Guillermo Todd, Noticieros Televisa.

El pasado sábado 27 de enero, alrededor de las 4 de la tarde, un objeto incandescente atravesó el cielo de Loreto antes de estrellarse en un terreno de la provincia de Azángaro, en la ciudad peruana de Puno.

Tras ver cómo el objeto que caía del cielo iluminó parcialmente el cielo, los testigos del evento dijeron haber sentido un estruendo que los alarmó pues no conocían su origen o naturaleza.

Según medios locales, el objeto fue visto también en otras provincias cercanas de la región, pero no fue sino hasta la mañana del día siguiente que los pobladores de la comunidad Larancahuani descubrieron dónde había aterrizado el objeto.

Se trataba de una esfera metálica con claras señales de corrosión. Al acercarse al objeto algunos pobladores notaron que el objeto olía a soldadura eléctrica.

No es raro que estos tanques caigan del cielo (Wikimedia Commons).
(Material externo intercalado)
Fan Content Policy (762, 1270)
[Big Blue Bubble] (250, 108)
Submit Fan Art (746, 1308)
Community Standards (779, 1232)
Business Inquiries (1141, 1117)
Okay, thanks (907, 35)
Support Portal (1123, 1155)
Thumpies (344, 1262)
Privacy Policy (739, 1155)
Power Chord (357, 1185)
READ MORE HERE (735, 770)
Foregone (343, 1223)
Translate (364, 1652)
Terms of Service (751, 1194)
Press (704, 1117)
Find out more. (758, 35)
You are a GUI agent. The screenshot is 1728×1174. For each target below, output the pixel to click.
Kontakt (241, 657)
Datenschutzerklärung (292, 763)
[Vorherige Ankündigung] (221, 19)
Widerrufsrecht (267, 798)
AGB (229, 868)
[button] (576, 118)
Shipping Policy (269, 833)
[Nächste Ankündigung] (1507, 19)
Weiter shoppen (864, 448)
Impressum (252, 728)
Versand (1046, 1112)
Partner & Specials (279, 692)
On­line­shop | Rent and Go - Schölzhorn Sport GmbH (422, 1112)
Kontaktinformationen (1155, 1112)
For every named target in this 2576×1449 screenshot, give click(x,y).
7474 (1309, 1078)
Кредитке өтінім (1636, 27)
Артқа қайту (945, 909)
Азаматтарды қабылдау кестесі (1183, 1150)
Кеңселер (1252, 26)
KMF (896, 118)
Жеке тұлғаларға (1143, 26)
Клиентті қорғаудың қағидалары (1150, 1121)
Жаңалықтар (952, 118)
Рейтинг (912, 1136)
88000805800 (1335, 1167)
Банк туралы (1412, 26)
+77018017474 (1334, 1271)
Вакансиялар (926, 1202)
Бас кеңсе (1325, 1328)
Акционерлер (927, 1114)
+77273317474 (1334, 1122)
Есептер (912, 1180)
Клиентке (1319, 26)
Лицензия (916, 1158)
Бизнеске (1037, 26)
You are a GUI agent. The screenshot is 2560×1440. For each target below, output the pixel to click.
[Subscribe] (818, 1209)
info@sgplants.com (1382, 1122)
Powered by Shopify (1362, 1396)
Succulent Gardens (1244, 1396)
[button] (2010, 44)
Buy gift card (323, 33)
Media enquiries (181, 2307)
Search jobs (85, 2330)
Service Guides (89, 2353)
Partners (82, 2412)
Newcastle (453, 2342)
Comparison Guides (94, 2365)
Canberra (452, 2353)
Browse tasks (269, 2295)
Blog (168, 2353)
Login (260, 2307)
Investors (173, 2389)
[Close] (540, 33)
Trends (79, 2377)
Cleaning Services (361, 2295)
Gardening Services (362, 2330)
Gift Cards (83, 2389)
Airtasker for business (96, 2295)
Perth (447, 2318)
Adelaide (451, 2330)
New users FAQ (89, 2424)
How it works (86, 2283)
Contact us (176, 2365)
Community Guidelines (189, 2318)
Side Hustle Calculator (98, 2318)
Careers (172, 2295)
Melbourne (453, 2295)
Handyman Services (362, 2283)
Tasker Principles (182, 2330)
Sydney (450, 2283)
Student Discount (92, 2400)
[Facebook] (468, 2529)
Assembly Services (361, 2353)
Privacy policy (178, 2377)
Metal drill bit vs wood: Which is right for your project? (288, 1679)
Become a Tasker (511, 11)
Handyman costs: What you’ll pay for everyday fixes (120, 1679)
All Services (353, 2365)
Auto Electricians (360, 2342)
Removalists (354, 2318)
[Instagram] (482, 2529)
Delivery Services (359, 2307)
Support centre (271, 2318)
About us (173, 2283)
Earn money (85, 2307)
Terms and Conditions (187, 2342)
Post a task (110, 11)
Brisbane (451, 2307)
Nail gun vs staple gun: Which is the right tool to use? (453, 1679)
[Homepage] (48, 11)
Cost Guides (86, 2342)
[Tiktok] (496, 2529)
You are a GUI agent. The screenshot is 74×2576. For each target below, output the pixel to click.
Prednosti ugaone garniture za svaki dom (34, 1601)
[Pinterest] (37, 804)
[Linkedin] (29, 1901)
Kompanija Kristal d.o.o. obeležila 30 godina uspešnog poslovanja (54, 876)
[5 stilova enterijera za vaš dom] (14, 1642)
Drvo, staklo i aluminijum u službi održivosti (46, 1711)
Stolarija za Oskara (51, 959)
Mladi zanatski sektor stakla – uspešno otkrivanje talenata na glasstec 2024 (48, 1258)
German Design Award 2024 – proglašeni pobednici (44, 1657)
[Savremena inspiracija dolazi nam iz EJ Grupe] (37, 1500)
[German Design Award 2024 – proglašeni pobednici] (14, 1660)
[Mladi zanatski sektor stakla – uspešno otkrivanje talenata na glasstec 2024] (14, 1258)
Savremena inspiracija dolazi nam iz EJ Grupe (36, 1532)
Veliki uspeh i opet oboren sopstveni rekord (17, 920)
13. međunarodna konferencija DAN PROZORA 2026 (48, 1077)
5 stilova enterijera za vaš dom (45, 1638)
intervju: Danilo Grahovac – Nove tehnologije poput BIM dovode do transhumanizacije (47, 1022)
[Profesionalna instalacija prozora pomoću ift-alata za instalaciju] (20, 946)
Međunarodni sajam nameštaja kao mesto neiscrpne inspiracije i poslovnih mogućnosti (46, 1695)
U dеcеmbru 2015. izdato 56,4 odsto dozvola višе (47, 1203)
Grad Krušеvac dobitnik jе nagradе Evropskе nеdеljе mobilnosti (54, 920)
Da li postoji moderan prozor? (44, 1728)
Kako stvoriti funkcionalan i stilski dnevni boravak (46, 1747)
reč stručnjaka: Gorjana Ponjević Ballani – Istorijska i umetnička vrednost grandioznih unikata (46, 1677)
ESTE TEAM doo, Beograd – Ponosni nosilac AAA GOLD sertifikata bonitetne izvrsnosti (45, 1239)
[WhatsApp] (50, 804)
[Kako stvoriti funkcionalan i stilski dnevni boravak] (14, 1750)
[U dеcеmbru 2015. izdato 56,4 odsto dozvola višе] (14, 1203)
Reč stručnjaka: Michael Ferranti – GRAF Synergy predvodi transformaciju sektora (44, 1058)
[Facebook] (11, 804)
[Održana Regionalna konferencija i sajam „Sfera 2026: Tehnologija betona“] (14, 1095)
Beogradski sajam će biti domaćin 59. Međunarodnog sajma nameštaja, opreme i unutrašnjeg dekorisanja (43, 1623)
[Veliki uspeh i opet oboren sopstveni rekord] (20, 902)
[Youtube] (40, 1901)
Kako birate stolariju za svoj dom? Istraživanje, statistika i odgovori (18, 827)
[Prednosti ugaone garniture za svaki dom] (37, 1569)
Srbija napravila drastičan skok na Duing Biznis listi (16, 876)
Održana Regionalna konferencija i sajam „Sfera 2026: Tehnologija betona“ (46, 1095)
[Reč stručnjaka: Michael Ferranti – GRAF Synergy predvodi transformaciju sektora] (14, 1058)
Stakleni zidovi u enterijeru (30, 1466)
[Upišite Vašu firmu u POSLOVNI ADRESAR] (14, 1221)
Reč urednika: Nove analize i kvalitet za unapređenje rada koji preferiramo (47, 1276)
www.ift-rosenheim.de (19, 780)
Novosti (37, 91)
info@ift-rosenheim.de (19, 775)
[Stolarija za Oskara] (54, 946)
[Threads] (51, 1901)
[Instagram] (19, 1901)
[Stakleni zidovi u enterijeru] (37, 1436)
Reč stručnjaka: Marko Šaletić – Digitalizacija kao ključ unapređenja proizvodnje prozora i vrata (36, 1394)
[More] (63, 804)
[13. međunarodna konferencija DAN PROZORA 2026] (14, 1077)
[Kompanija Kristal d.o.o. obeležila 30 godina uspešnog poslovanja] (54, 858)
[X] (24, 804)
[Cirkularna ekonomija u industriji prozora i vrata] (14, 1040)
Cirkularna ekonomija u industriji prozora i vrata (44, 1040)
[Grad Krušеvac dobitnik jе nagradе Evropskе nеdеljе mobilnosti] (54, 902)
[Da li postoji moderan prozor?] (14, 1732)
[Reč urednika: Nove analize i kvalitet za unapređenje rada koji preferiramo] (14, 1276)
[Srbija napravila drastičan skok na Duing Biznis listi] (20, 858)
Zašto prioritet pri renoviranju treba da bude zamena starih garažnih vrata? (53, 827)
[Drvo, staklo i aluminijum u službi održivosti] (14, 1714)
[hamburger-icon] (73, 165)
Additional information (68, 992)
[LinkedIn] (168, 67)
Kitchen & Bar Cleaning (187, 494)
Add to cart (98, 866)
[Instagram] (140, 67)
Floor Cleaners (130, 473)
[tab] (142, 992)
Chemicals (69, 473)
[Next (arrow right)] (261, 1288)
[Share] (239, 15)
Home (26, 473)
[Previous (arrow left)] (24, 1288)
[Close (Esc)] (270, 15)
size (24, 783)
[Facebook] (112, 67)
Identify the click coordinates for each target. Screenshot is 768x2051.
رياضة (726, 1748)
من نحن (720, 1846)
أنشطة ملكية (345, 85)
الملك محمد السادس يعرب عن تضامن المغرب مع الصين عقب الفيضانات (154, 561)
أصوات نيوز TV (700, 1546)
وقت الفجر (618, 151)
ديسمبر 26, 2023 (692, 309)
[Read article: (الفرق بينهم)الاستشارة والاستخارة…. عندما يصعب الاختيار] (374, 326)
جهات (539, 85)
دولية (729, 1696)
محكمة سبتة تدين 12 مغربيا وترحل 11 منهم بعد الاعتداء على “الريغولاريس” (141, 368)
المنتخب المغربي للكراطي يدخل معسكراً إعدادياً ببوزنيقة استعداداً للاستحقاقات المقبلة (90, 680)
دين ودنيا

Según testigos el objeto tiene una circunferencia de aproximadamente dos por un metro de altura y es en realidad parte de un satélite que se desprendió. Se cree que su manufactura es de origen chino, ruso o estadounidense.

Tras caer varios miles de kilómetros el objeto dejó un agujero de 30 centímetros de profundidad en el suelo y al ser movido, indican quienes pudieron estar cerca, pareció emitir un sonido similar a cuando a un globo se desinfla lentamente.

Voceros del Centro de Intereses Aeroespaciales de la Fuerza Aérea Peruana (FAP), confirmaron la naturaleza del objeto y agregaron que era el tanque de combustible de un satélite que había dejado de funcionar varios años atrás.

Este pedazo de satélite cayó en la región rusa de Sask (Flickr)

Antes de que llegaran las autoridades los pobladores del lugar tuvieron oportunidad de manipular el objeto y tomarle fotos a detalle para compartir en las redes sociales.

Los satélites hechos por el hombre orbitan la tierra desde una zona conocida como órbita terrestre baja, que se encuentra entre 200 y 2,000 kilómetros de altura.